Explanation of symbols

DESCRIPTION OF SYMBOLS 1 Electronic equipment storage box 2 Storage box main body 3 Intake port 4 Exhaust fan 5 Exhaust hood 6 Electronic equipment storage shelf 21 Bottom plate 22 Ceiling plate 24 Side plate 25 Front door 26 Back plate 55 Exhaust port E1, E2 Electronic device

Claims (8)

A storage box body for storing electronic devices inside;
An inlet provided in the vicinity of the bottom of the side plate of the storage box body or in the bottom plate;
An exhaust fan provided vertically through the ceiling plate of the storage box body;
An electronic equipment storage box characterized by comprising:   2. The electronic device housing according to claim 1, further comprising an exhaust hood that covers the entire top surface of the ceiling plate of the housing box body from above, and the exhaust hood has an exhaust port that is horizontally oriented or downward from the horizontal. box.   The electronic apparatus according to claim 2, wherein the exhaust hood protrudes laterally from the ceiling plate, and the exhaust port is formed downward so as to be discharged along the side plate.
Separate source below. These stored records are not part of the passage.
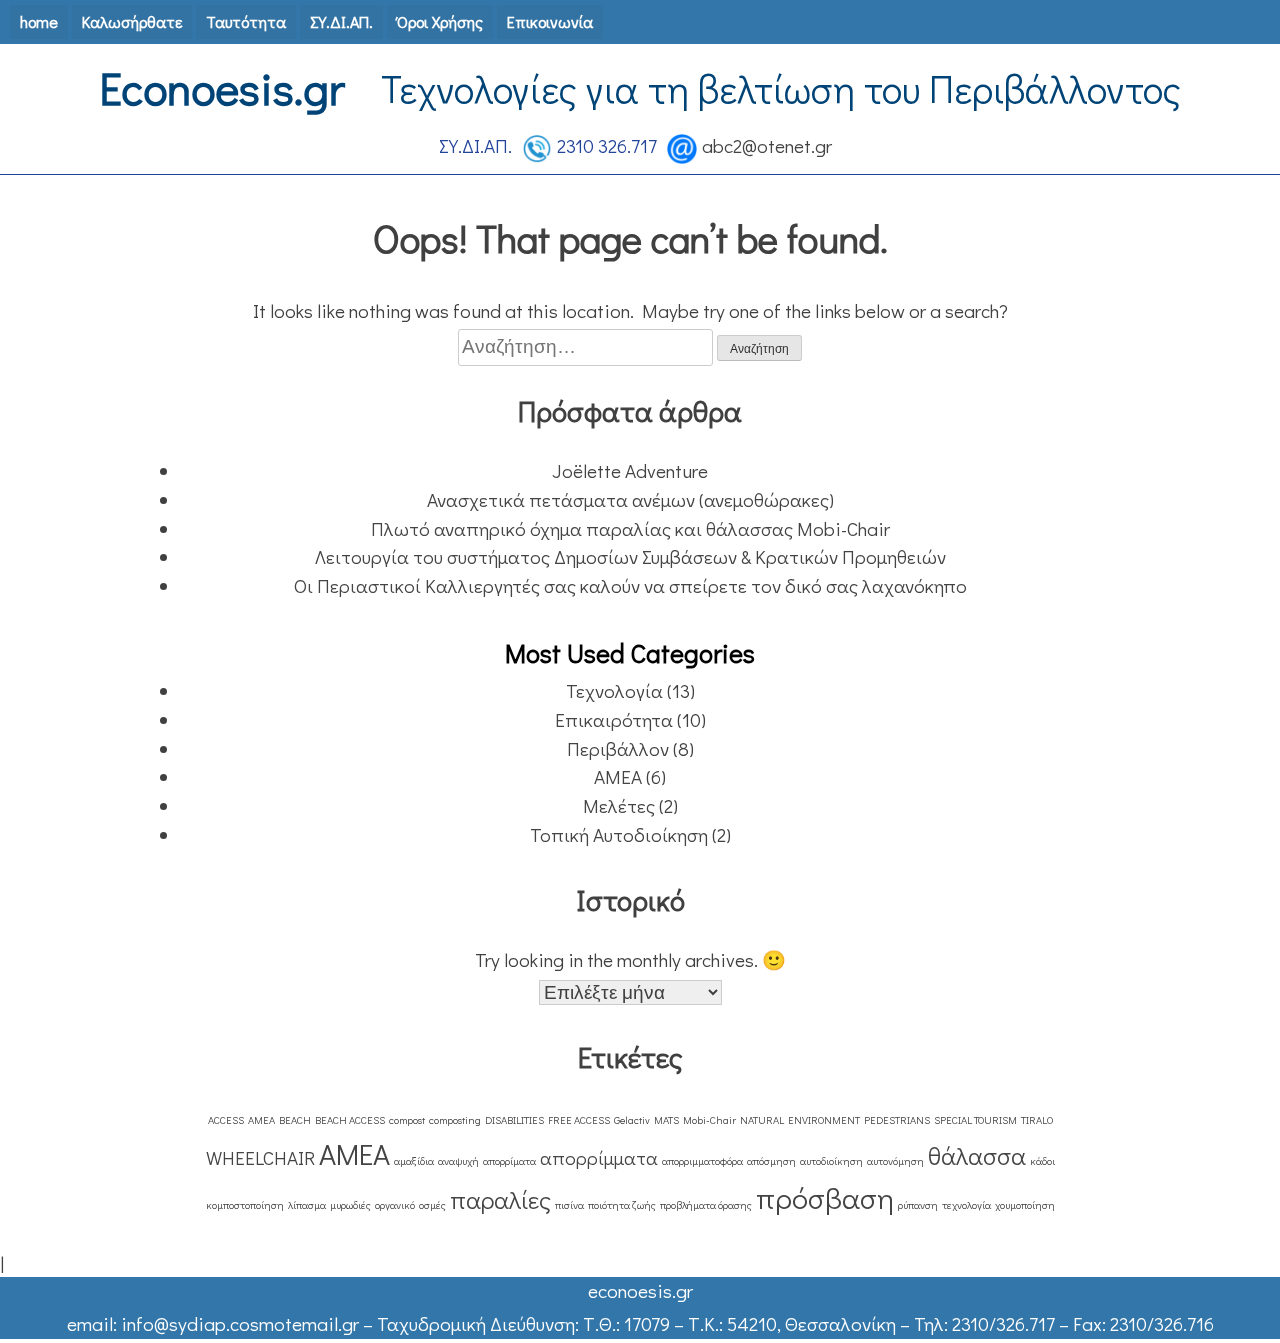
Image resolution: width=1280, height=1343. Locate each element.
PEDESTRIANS (897, 1120)
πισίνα (569, 1205)
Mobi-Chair (709, 1120)
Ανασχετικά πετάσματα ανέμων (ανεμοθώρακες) (630, 499)
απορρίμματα (599, 1157)
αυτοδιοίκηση (831, 1161)
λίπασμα (307, 1205)
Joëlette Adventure (630, 470)
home (39, 21)
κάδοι (1042, 1161)
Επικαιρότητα (614, 719)
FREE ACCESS (579, 1120)
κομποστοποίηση (245, 1205)
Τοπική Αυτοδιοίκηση (619, 834)
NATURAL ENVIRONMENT (800, 1120)
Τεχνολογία (614, 690)
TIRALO (1037, 1120)
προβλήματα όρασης (706, 1205)
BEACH (295, 1120)
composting (455, 1120)
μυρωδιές (350, 1205)
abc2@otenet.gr (767, 145)
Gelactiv (632, 1120)
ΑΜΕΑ (618, 776)
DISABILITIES (514, 1120)
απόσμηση (771, 1161)
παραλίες (500, 1199)
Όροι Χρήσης (440, 21)
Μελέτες (619, 805)
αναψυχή (458, 1161)
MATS (666, 1120)
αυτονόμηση (895, 1161)
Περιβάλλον (618, 748)
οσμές (432, 1205)
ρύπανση (918, 1205)
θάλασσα (977, 1155)
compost (407, 1120)
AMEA (261, 1120)
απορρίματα (509, 1161)
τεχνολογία (966, 1205)
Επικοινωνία (550, 21)
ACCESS (226, 1120)
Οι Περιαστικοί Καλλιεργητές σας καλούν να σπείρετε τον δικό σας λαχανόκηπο (630, 585)
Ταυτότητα (246, 21)
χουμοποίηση (1025, 1205)
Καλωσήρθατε (132, 21)
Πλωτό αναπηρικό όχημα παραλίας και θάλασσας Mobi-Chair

Kind storage box.   The electronic equipment storage box according to claim 2, wherein the exhaust hood is detachable.   5. The electronic device storage box according to claim 1, further comprising a rectifying plate that intensively flows air sucked from the air intake port around the electronic devices. 6. .   The electronic device housing box according to claim 5, wherein the current plate is made of a heat insulating material disposed between the electronic devices and the side plate.   The electronic device according to any one of claims 1 to 6, wherein the plurality of electronic devices are arranged side by side in such a way that the one with a larger horizontal projection area is located above. Kind storage box. The electronic device storage box according to any one of claims 1 to 6, wherein among the electronic devices, a device having a large calorific value is disposed above.